> _Task input_:
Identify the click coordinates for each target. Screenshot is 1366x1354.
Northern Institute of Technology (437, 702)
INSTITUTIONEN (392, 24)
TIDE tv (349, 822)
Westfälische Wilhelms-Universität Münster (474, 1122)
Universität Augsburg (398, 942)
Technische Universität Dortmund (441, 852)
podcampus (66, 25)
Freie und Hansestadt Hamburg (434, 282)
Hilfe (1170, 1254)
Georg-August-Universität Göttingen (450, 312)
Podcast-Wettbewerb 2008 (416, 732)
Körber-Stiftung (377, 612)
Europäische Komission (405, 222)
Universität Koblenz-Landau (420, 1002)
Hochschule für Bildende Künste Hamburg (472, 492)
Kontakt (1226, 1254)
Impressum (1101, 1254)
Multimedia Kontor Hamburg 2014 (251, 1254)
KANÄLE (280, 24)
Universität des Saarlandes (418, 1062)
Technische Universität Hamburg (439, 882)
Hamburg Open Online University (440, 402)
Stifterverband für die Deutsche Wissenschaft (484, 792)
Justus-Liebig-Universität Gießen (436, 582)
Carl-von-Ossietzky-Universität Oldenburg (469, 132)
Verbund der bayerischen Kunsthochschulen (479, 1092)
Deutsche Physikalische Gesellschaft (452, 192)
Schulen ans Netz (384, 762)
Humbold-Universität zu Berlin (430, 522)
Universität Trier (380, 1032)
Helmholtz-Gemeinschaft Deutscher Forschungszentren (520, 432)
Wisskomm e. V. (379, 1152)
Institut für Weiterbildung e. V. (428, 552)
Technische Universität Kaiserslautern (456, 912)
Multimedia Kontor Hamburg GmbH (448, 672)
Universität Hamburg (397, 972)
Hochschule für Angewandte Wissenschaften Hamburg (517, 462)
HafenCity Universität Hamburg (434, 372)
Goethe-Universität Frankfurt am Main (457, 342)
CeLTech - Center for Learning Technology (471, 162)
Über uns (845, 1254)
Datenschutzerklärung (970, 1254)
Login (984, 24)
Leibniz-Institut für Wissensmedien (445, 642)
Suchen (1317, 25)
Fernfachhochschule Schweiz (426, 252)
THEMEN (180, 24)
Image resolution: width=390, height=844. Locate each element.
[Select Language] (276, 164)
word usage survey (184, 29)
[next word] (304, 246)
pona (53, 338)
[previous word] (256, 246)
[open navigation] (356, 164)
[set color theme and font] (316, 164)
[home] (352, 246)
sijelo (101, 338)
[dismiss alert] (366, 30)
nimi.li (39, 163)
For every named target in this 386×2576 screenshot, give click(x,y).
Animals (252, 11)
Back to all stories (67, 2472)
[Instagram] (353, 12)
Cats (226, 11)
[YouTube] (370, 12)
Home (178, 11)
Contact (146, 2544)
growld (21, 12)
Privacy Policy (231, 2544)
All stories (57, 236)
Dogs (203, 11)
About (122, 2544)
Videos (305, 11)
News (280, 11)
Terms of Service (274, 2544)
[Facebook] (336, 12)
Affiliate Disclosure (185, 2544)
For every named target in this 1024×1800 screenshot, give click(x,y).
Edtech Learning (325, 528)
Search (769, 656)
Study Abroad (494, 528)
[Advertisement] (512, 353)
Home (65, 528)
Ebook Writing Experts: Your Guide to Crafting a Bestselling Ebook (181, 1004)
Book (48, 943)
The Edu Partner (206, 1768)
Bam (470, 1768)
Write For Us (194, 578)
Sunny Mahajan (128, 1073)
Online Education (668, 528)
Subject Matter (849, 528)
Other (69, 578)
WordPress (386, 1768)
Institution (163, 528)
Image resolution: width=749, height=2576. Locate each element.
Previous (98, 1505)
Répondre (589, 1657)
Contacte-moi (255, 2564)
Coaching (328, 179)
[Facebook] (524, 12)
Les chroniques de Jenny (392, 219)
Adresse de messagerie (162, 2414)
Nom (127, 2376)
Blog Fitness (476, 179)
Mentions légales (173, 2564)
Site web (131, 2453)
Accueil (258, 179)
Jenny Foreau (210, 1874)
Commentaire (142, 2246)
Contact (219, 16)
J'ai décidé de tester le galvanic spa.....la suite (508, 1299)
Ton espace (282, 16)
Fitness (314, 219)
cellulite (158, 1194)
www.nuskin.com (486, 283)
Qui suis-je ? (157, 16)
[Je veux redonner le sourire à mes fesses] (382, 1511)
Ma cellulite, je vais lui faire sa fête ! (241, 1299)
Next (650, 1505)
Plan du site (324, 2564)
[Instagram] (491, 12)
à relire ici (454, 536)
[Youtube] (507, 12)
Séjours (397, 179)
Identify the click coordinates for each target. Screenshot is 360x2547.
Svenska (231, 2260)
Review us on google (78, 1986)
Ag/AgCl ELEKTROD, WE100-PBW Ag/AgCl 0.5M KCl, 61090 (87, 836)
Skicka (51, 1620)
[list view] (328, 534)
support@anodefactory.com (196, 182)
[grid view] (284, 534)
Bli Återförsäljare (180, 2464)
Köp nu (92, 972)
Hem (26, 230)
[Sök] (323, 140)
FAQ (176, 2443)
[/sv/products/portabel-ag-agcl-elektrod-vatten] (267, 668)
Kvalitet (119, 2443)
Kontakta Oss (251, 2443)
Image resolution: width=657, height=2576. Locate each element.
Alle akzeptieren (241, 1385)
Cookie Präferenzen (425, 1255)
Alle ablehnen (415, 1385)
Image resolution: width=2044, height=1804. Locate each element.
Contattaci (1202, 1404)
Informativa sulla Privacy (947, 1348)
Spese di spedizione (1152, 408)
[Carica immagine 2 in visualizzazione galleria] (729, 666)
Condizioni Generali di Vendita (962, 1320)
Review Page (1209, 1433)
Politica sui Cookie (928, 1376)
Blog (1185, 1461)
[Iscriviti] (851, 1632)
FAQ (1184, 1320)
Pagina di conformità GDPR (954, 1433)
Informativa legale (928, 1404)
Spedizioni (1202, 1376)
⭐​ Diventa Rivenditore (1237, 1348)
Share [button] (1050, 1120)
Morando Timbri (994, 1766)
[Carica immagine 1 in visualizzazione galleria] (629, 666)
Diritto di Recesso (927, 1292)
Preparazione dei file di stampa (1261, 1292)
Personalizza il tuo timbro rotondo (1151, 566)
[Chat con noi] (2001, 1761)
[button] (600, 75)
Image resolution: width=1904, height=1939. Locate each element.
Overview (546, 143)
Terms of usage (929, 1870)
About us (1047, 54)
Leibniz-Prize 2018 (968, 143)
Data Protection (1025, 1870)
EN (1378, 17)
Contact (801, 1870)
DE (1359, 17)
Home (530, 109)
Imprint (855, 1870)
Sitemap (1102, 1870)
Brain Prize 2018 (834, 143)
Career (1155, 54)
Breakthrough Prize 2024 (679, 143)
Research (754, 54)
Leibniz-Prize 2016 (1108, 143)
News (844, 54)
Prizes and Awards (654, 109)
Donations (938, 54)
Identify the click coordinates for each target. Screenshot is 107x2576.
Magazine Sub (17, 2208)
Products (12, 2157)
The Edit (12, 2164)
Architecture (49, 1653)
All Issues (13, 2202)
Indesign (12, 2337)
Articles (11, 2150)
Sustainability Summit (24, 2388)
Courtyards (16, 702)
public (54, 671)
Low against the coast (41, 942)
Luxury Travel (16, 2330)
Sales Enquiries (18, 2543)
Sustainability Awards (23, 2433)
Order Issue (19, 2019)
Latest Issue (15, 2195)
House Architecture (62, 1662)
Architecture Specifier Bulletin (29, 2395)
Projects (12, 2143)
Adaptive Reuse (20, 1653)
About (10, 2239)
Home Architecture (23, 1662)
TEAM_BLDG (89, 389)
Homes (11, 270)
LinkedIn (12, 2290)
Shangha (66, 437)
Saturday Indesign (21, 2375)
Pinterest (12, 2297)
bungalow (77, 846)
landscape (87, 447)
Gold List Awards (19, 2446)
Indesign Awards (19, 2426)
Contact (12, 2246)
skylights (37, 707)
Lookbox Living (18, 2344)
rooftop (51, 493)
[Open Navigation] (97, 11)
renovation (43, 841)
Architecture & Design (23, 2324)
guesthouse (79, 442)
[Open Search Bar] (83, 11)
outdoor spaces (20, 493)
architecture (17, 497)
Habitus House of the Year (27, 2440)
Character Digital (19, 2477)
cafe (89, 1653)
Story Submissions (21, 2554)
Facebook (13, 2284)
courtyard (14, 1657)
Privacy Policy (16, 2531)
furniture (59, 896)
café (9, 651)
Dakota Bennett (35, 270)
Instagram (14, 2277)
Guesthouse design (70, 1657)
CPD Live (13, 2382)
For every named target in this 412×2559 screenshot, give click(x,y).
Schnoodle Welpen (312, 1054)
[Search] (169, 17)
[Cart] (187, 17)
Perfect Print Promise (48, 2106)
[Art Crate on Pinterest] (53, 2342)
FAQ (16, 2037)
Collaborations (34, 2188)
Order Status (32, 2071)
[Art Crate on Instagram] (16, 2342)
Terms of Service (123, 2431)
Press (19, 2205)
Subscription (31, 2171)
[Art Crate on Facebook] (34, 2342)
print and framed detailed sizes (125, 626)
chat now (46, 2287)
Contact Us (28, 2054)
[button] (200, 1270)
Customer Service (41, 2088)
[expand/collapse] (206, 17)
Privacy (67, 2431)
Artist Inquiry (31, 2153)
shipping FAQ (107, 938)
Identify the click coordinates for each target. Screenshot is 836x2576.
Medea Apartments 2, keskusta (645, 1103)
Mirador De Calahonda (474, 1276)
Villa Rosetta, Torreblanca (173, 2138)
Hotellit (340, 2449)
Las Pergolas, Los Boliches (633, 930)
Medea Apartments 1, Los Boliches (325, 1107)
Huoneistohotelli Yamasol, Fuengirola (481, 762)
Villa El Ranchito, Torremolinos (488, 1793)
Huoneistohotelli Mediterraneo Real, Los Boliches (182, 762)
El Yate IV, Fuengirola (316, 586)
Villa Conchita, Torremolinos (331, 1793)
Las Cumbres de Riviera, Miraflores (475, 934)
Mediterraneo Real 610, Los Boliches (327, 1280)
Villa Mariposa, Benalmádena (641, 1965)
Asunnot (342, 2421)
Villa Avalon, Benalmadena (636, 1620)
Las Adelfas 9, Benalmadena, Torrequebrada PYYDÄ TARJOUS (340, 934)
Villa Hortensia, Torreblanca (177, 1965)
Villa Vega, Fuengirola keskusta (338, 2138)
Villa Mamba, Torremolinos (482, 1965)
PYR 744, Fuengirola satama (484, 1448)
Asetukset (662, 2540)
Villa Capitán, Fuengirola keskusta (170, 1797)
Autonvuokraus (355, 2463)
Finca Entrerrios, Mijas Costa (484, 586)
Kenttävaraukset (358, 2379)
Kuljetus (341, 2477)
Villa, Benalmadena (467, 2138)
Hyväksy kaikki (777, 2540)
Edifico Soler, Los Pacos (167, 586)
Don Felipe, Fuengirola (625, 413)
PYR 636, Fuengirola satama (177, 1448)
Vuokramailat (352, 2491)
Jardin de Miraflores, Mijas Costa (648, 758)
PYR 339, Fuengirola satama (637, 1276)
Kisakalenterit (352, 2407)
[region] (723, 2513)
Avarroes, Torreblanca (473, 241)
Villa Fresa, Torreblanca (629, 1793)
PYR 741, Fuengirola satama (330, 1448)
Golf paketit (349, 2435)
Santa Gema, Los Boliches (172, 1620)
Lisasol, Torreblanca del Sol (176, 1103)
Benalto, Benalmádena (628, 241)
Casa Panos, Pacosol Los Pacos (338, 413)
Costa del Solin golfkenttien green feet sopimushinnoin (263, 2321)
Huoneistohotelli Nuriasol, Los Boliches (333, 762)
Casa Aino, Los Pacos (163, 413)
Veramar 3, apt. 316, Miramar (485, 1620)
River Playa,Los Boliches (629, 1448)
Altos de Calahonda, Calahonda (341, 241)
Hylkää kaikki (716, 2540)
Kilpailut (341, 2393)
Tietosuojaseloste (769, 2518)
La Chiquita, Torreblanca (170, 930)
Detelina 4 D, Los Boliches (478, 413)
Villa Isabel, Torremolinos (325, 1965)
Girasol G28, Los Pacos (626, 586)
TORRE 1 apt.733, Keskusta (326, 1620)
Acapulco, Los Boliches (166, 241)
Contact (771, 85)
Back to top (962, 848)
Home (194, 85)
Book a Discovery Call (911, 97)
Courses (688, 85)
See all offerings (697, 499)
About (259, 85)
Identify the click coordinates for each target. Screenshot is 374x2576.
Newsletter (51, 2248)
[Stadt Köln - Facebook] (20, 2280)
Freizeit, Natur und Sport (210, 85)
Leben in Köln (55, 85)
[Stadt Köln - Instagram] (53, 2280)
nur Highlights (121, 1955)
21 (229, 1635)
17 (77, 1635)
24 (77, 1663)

> _What to produce_:
In the listing above, find the line with "Spedizioni (1202, 1376)" and the line with "public (54, 671)", then print exactly those two lines and every line between them, and nothing more.

> _Written answer_:
Spedizioni (1202, 1376)
⭐​ Diventa Rivenditore (1237, 1348)
Share [button] (1050, 1120)
Morando Timbri (994, 1766)
[Carica immagine 1 in visualizzazione galleria] (629, 666)
Diritto di Recesso (927, 1292)
Preparazione dei file di stampa (1261, 1292)
Personalizza il tuo timbro rotondo (1151, 566)
[Chat con noi] (2001, 1761)
[button] (600, 75)
Image resolution: width=1904, height=1939. Locate each element.
Overview (546, 143)
Terms of usage (929, 1870)
About us (1047, 54)
Leibniz-Prize 2018 (968, 143)
Data Protection (1025, 1870)
EN (1378, 17)
Contact (801, 1870)
DE (1359, 17)
Home (530, 109)
Imprint (855, 1870)
Sitemap (1102, 1870)
Brain Prize 2018 (834, 143)
Career (1155, 54)
Breakthrough Prize 2024 (679, 143)
Research (754, 54)
Leibniz-Prize 2016 (1108, 143)
News (844, 54)
Prizes and Awards (654, 109)
Donations (938, 54)
Identify the click coordinates for each target. Screenshot is 107x2576.
Magazine Sub (17, 2208)
Products (12, 2157)
The Edit (12, 2164)
Architecture (49, 1653)
All Issues (13, 2202)
Indesign (12, 2337)
Articles (11, 2150)
Sustainability Summit (24, 2388)
Courtyards (16, 702)
public (54, 671)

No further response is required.